With the changes that come with transition into adulthood, it is important to consider the safety of yourself and your friends.

Knowing how to stay safe when out and about in the city and where you live is an important part of preparing for adulthood. You will have already found some ways of keeping safe, such as crossing roads safely and not speaking to strangers. As a teenager you'll continue to do these things as you are likely to be going out on your own or with friends. It’s about being prepared and knowing where to go if something doesn’t go as expected. There are many places to go across the city if you’re feeling a bit confused, scared or need some help. These places are called Keep Safe Places and a list of Keep Safe Places is available to download on the further information page.

When you are out and about make sure you have helpful numbers stored in your contact list on your mobile phone. You can also carry a Keep Safe Card which is a small card that has important information about you as well as contact numbers of people to call if you need help.

You might already be using a computer, smartphone, tablet or games console to access the Internet but it’s important to keep safe when online. No one likes hurtful text messages or unwanted calls or emails so it’s important to know how to block these as well as making sure our security settings are up-to-date. There is lots of useful information about how to stay safe online on the Think U Know website It’s nice to be popular on social media sites like Facebook but never accept a friend request from or share personal information with someone you do not know.

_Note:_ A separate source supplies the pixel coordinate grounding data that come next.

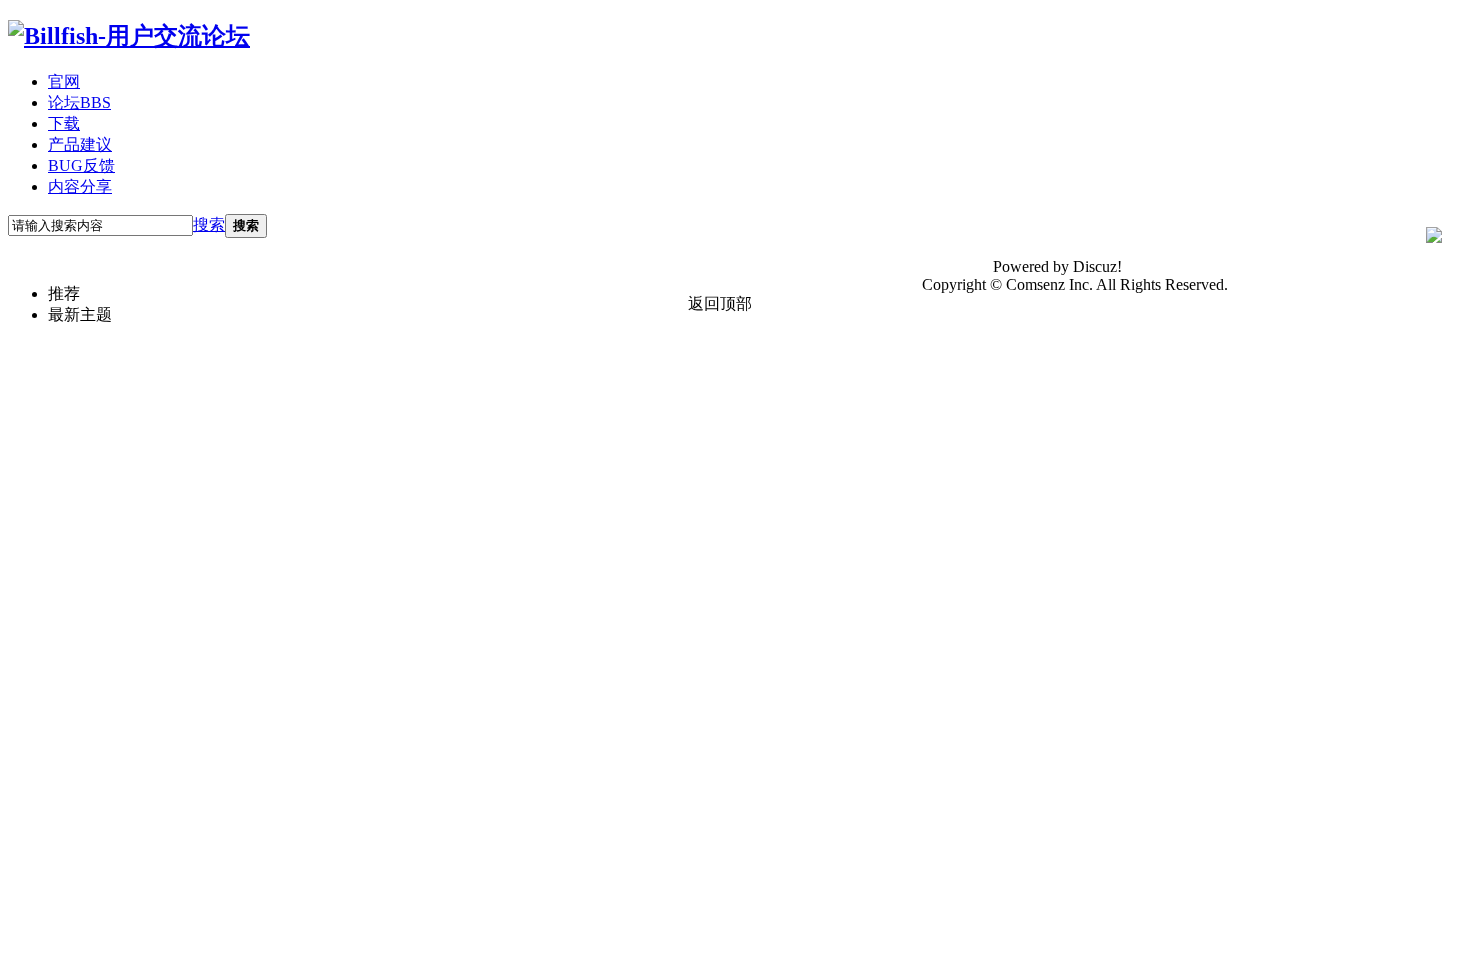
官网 (64, 81)
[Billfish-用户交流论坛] (129, 36)
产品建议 (80, 144)
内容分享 (80, 186)
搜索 (209, 224)
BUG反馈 (81, 165)
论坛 (79, 102)
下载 (64, 123)
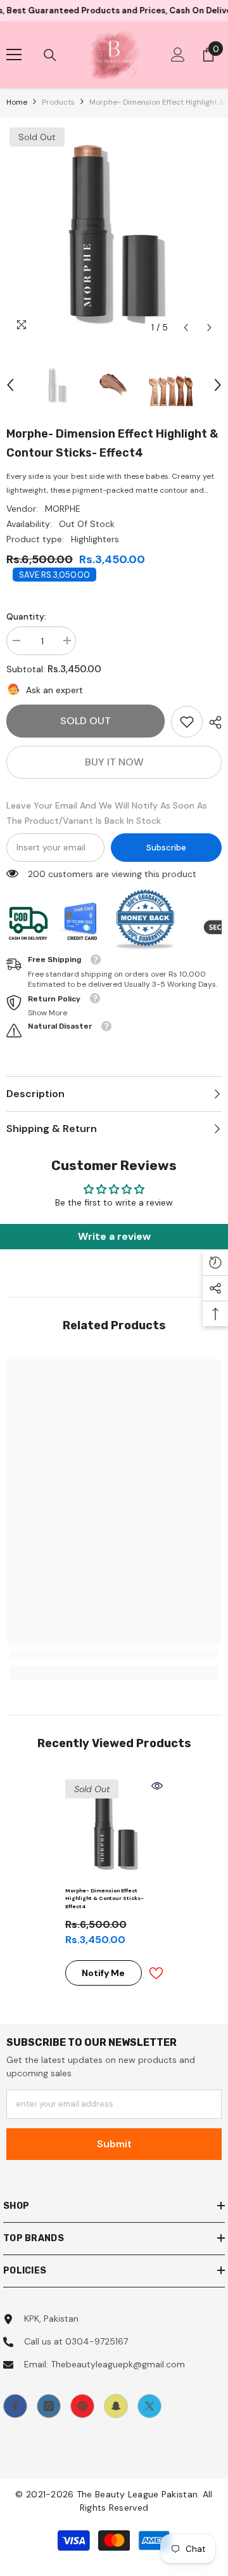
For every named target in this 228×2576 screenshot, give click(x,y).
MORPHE (62, 508)
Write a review (114, 1236)
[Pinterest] (82, 2406)
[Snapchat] (116, 2406)
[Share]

Staying safe is everyone’s business. If you see a friend who you think needs help or if you need help yourself it’s important to tell someone you trust and who can stop things from getting worse. If you are using the Internet and something upsets you it’s important to tell your parent or carer so they are able to report it straight away.

There are many different forms of bullying. Some examples are:

  • Cyber bullying - someone sends upsetting text messages, phone calls, emails or posts things on websites like Facebook
  • Verbal bullying - someone calls you names, shouts insults at you, or spreads rumours about you
  • Physical bullying - Someone hits you, steals things from you or make you do something you don’t want to do

If you are being bullied never be afraid to tell someone that you trust. There is always someone you can talk to who will help if you are being bullied.